CONINAGRO respaldó la innovación genética pero reclamó que no sume costos al sistema cooperativo

La Confederación Intercooperativa Agropecuaria Ltda. (CONINAGRO) fijó su postura respecto al debate sobre la propiedad intelectual en el agro y la regulación de la biotecnología. Desde la entidad cooperativa manifestaron la necesidad de proteger la innovación genética y los derechos de los obtentores, aunque advirtieron que la implementación de cualquier sistema de control no debe traducirse en nuevas cargas operativas ni costos para los eslabones intermedios de la cadena, como las cooperativas y los acopios.
Para la organización agroindustrial, que se expide en todo lo que concierne a la actividad productiva de sus cooperativas de segundo grado asociadas, el resguardo de la propiedad intelectual es «un elemento fundamental para promover la inversión en investigación y el desarrollo de nuevas variedades» que permitan elevar la competitividad y la capacidad productiva del campo argentino.
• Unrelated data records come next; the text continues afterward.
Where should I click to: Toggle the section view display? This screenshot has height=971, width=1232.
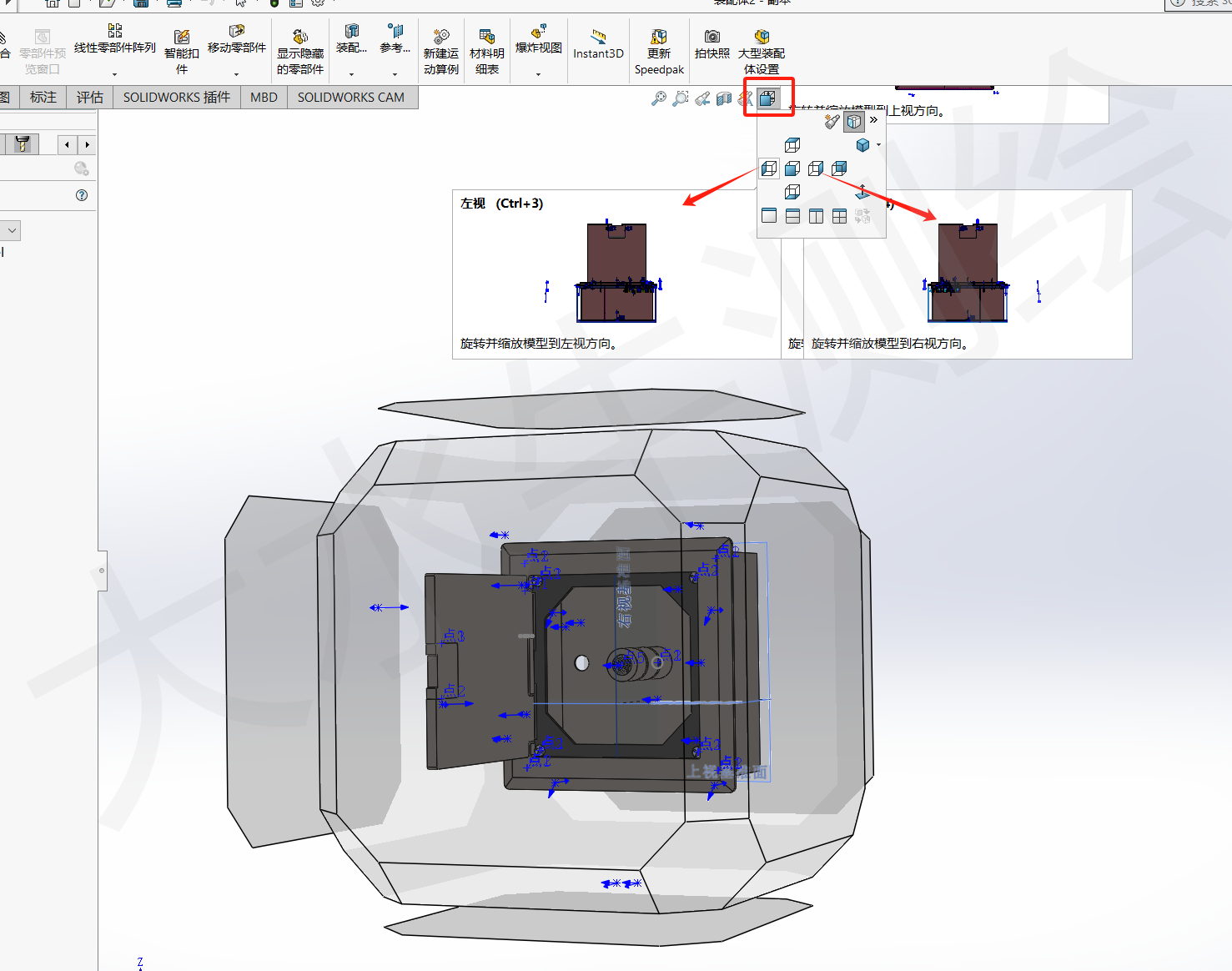coord(724,98)
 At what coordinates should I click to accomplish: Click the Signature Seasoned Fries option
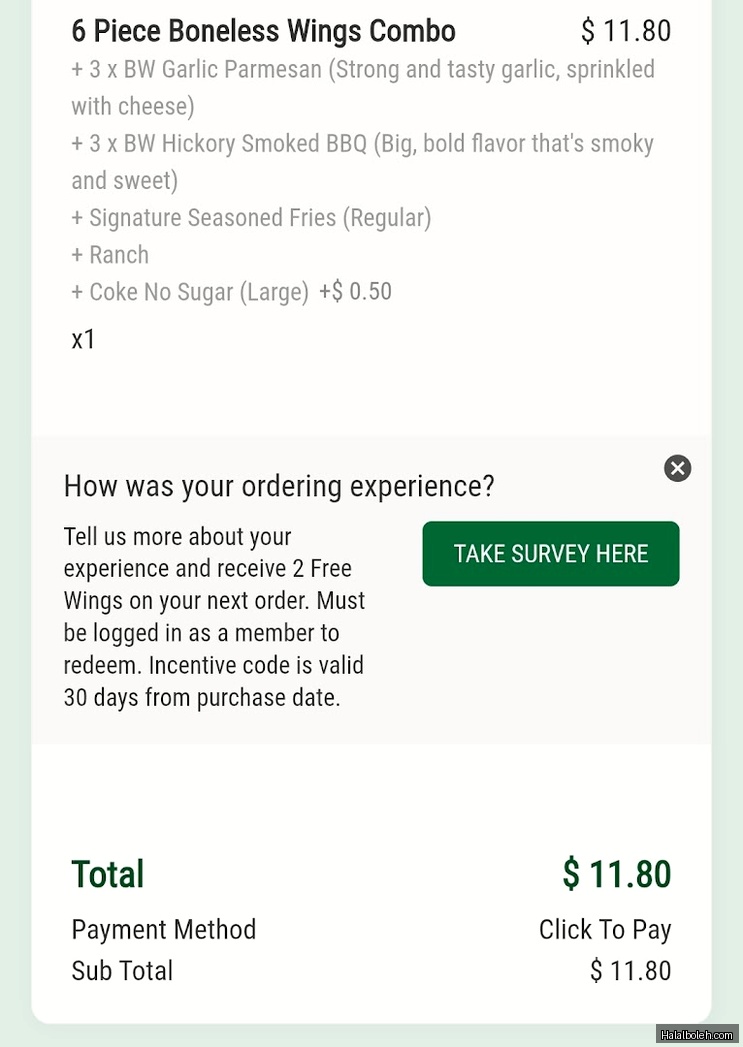tap(251, 218)
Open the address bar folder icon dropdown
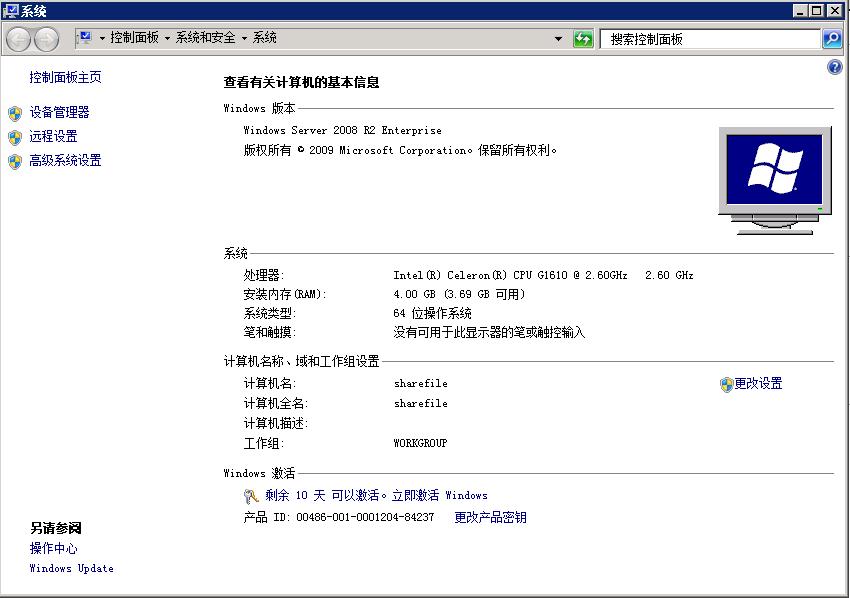Viewport: 850px width, 598px height. click(x=87, y=38)
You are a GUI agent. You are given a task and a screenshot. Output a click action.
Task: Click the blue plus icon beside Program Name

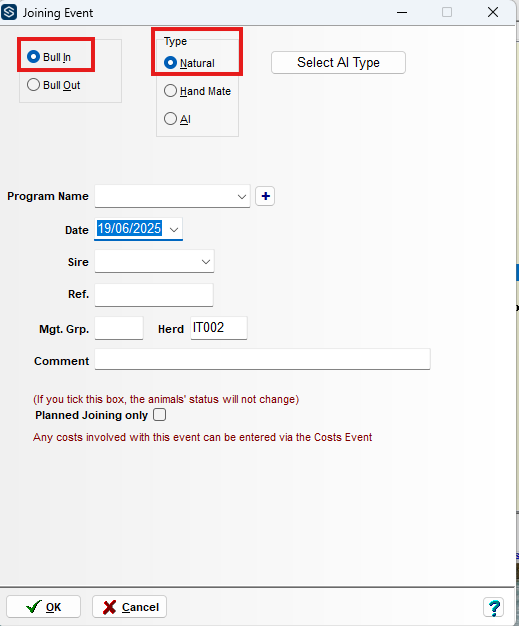point(265,196)
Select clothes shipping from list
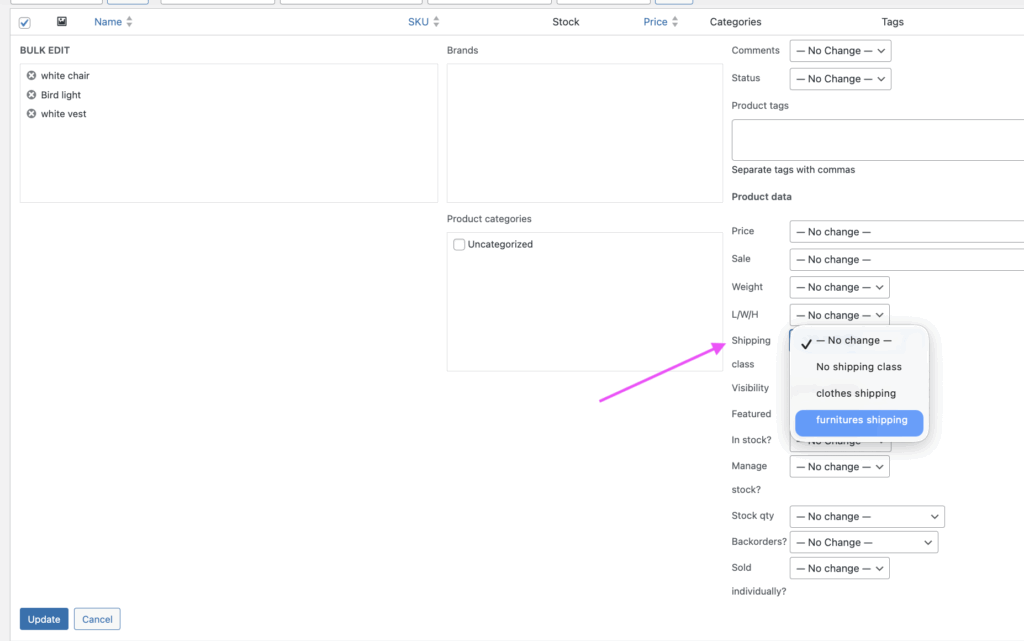This screenshot has width=1024, height=641. point(855,394)
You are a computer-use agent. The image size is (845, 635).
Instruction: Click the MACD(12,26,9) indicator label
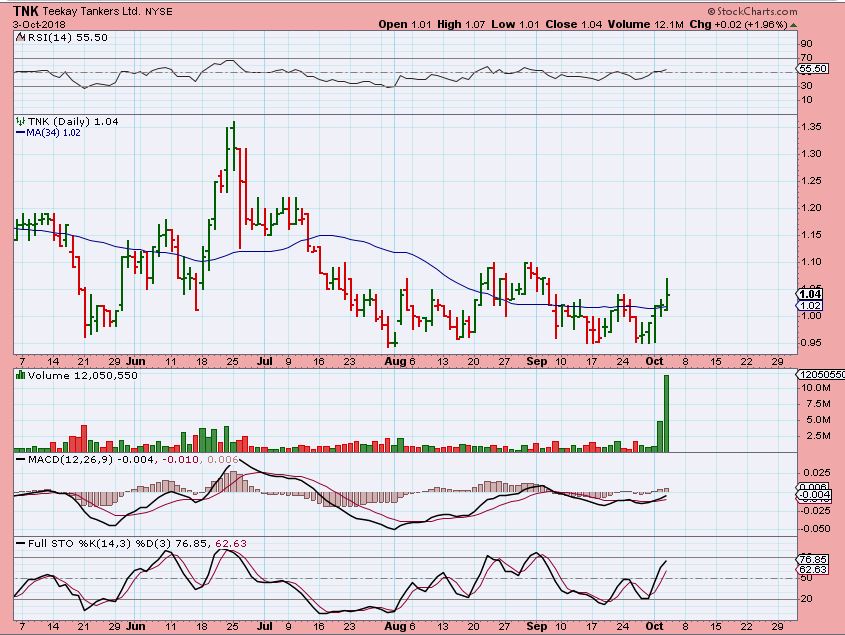[58, 460]
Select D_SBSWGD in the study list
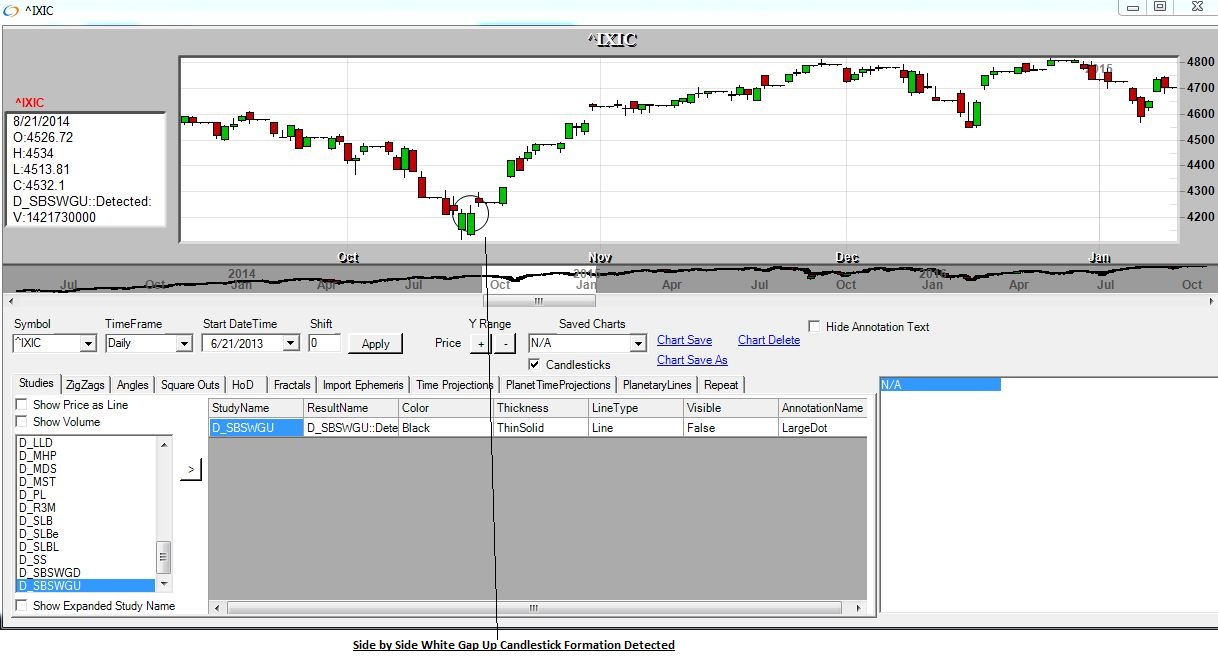This screenshot has width=1218, height=660. 50,573
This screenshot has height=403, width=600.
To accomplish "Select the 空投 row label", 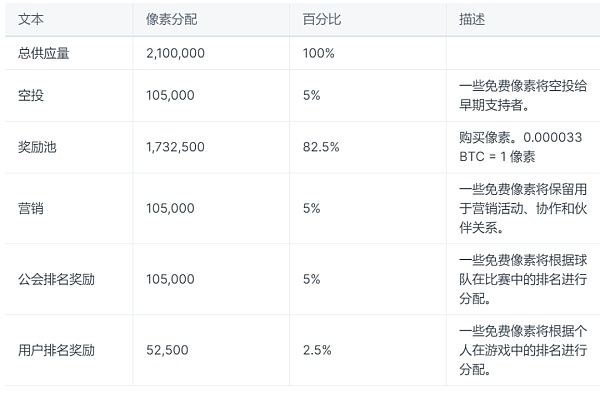I will click(31, 96).
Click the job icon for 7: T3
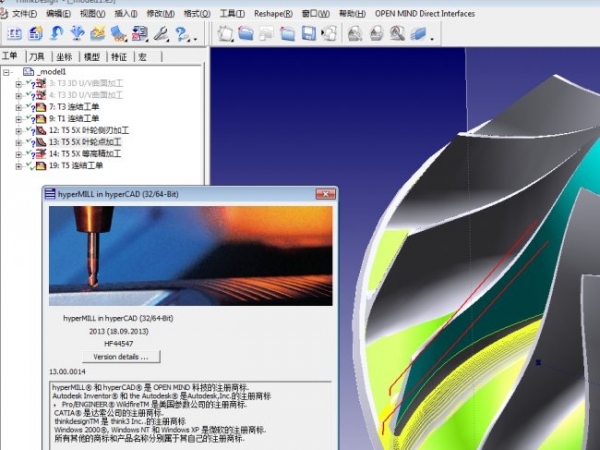 pyautogui.click(x=40, y=106)
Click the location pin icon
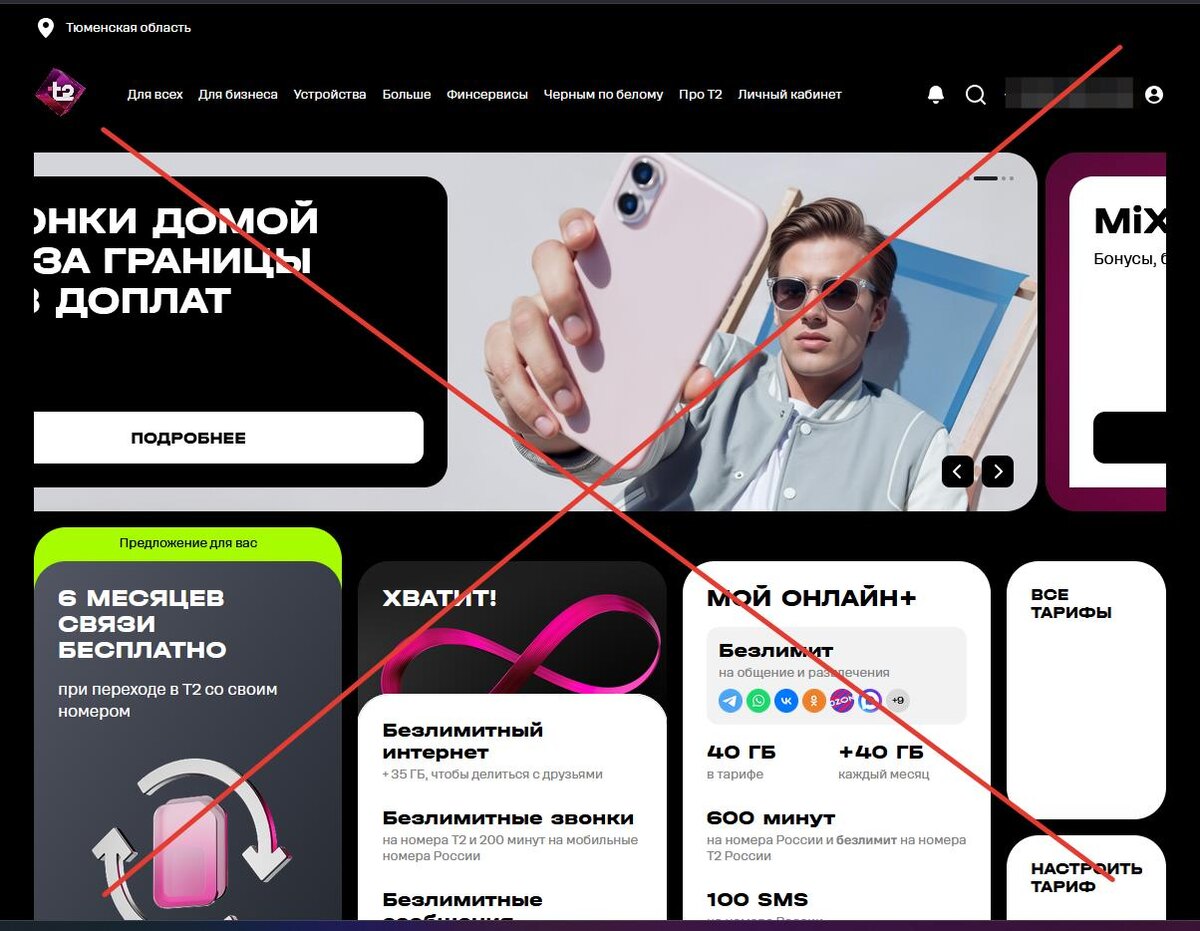Screen dimensions: 1200x931 click(x=45, y=28)
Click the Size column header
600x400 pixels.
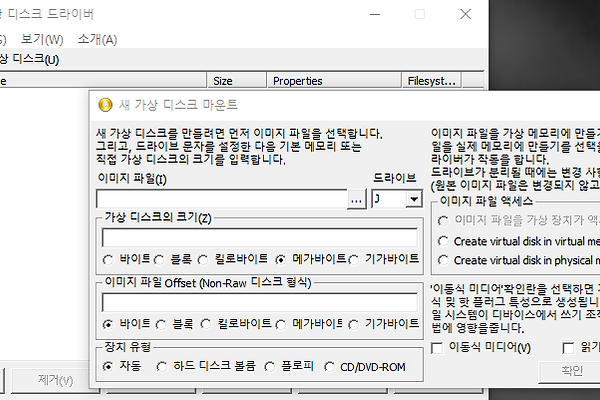coord(223,81)
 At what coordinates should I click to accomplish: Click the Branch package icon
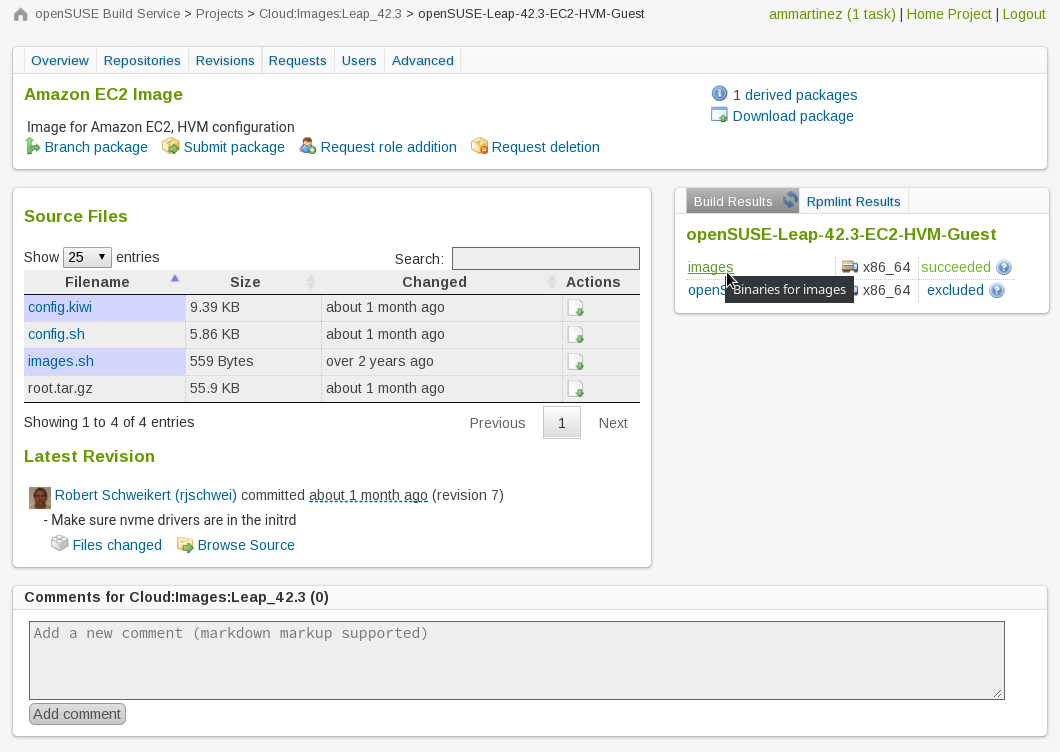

Sin embargo, marcaron una línea clara respecto a quiénes deben asumir el costo y la logística de dichos controles.
Delimitación de responsabilidades y transparencia
Desde CONINAGRO señalaron que para que la normativa sea eficiente y equitativa, es indispensable que exista una adecuada instrumentación que garantice «transparencia, seguridad jurídica y debido proceso».
En ese sentido, reclamaron que las normativas fijen límites precisos a las tareas de cada sector, exigiendo una «clara delimitación de responsabilidades entre el Estado, los obtentores, los laboratorios intervinientes y los operadores comerciales».
El temor del sector cooperativo radica en que las terminales de acopio terminen actuando como agentes de retención o fiscalizadores forzosos de patentes privadas, complejizando el normal funcionamiento del comercio de granos.

CONINAGRO en la busqueda del equilibrio productivo
La comunicación llevada adelante por la entidad que nuclea a las cooperativas agrarias concluyó con un llamado a la prudencia y al consenso sectorial, remarcando que cualquier mecanismo de fiscalización o control biotecnológico debe ser equilibrado.
«Cualquier mecanismo de control debe procurar un adecuado equilibrio entre la protección de la propiedad intelectual, la competitividad del sistema productivo y el normal funcionamiento de los distintos actores que integran la cadena agroindustrial«, enfatizaron desde CONINAGRO.